CREATE TABLE users_columnstore (
id INT,
name TEXT,
created_at TIMESTAMP
) USING columnstore;

You can also create a columnstore table from an existing rowstore table:

CREATE TABLE users_columnstore USING columnstore AS 
SELECT * FROM users_rowstore;

Drop Columnstore Table​

DROP TABLE users_columnstore;

Supported Features​

Columnstore tables support most PostgreSQL features, including:

  • All standard DML operations (INSERT, UPDATE, DELETE)
  • Transactions and ACID compliance
  • NOT NULL constraints and default values
  • Joins between columnstore tables, and between columnstore and rowstore tables.

Unsupported Data Types​

While most PostgreSQL data types are supported, there are a few limitations:

  • Unsupported Data Types:

    • Enums
    • uhugeint
    • JSONB (support is in progress)
    • Arrays (limited support for some types)
  • Unsupported Constraints:

    • Primary keys
    • Foreign keys
    • Unique constraints
    • Indexes

There may also be some precision differences when dealing with Postgres numeric types, and not all data types support comparisons to literals in queries yet.

Partitioned Tables​

pg_mooncake does not currently support partitioned tables. However, partitioning is usually not required to get good performance with columnstore tables.

This is because data is naturally 'segmented' into data files, and pg_mooncake automatically performs file skipping (segment elimination) at query time. This provides many of the same benefits as partitioning without the added complexity.

Schema Modifications​

Currently, you cannot alter a columnstore table schema after creation.

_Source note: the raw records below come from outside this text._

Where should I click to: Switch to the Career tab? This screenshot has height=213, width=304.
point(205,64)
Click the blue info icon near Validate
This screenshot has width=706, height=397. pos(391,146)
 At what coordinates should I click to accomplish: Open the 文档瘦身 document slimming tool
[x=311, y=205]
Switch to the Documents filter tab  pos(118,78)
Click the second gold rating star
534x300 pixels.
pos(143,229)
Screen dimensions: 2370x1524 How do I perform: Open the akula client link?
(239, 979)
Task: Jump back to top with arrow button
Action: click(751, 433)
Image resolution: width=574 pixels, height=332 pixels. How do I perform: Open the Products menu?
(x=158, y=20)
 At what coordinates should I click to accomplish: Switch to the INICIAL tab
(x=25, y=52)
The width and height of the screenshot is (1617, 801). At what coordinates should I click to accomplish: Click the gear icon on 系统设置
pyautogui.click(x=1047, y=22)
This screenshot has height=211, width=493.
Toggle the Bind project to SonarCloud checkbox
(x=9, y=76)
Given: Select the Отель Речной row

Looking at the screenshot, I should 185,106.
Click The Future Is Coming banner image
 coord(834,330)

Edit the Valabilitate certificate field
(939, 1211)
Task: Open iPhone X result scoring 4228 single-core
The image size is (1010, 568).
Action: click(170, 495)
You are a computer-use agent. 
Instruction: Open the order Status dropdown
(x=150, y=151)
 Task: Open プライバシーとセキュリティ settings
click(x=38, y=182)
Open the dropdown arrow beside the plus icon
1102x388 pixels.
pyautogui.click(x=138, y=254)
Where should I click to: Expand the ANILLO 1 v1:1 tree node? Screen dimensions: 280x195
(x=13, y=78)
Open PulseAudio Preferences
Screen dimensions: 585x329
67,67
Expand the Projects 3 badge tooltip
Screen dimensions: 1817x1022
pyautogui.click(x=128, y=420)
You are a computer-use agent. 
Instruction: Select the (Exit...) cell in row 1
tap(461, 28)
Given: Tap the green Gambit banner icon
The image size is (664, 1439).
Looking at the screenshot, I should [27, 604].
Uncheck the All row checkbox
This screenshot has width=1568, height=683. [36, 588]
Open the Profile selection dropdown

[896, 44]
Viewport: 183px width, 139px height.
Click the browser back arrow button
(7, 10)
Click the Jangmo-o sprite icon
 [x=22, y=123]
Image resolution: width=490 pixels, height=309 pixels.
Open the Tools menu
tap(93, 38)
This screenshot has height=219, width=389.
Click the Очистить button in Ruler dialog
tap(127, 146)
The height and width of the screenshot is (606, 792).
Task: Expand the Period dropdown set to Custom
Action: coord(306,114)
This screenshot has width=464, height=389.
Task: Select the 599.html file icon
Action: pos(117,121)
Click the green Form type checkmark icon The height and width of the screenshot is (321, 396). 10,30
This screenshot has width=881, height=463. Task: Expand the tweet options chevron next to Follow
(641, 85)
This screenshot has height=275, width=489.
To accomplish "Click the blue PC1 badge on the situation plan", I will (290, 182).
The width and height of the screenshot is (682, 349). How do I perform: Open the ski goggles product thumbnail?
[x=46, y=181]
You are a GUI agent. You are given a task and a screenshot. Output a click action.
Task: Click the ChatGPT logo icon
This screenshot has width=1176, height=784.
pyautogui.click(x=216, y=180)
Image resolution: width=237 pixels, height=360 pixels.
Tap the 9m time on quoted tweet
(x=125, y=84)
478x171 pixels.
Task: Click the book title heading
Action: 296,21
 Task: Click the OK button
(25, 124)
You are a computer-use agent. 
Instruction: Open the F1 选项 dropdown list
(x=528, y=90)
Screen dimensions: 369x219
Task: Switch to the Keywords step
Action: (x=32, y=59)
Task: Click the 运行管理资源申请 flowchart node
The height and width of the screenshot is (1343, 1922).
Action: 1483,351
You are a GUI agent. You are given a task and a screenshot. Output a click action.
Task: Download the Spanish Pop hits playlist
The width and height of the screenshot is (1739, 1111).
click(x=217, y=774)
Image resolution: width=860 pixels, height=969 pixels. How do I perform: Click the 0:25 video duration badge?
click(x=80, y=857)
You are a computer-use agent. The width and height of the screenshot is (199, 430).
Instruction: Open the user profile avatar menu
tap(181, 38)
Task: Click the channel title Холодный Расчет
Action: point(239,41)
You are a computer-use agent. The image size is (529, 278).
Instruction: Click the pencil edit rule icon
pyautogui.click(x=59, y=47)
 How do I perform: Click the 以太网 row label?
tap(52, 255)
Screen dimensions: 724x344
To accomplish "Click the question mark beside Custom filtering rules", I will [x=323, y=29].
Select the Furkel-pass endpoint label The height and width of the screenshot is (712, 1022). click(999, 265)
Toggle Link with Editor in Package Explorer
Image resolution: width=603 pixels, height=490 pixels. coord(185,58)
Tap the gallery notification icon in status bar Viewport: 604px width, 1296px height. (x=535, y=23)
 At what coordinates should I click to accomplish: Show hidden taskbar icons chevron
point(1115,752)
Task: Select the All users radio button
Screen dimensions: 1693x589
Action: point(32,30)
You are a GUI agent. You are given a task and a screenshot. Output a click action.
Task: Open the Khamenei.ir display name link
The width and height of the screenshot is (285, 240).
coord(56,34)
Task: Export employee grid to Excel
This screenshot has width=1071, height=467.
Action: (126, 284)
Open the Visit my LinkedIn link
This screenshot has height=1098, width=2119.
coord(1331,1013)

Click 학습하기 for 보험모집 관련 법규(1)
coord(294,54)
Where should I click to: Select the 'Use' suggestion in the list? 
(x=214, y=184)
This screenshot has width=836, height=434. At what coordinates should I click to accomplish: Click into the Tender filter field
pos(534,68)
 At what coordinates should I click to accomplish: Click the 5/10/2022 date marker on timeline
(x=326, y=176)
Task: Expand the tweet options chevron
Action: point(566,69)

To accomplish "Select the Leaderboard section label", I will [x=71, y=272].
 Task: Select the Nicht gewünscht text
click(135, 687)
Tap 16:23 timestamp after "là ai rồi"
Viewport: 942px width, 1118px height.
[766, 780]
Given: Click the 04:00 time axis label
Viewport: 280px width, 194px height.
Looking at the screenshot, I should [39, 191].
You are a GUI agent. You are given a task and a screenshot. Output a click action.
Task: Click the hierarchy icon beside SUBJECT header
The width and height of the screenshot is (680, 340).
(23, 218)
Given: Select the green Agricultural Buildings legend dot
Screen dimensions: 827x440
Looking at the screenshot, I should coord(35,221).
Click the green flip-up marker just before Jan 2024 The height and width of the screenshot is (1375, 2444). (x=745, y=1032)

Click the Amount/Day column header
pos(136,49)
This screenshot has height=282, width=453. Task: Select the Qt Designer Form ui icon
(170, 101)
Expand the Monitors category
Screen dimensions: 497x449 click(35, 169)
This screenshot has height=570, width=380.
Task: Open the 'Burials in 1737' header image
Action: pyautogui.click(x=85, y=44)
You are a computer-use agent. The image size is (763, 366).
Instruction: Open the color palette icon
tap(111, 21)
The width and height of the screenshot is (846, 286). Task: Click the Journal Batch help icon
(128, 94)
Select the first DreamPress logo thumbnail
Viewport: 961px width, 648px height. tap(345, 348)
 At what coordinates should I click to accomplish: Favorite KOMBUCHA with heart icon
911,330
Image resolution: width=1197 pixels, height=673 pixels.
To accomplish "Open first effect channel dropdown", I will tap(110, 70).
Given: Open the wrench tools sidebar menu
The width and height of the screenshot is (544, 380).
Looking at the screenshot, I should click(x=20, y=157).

If you need to change the schema, you'll need to:

  1. Create a new table with the desired schema
  2. Copy the data from the old table to the new one
  3. Drop the old table
-- Example of recreating a table with a modified schema
CREATE TABLE users_columnstore_new (
id INT,
name TEXT,
email TEXT, -- New column
created_at TIMESTAMP
) USING columnstore;

INSERT INTO users_columnstore_new (id, name, created_at)
SELECT id, name, created_at FROM users_columnstore;

DROP TABLE users_columnstore;

Setting Columnstore as Default Table Access Method​

PostgreSQL allows you to set a default table access method using the default_table_access_method configuration parameter. This means you can make all new tables use columnstore storage by default, without having to specify USING columnstore in each CREATE TABLE statement.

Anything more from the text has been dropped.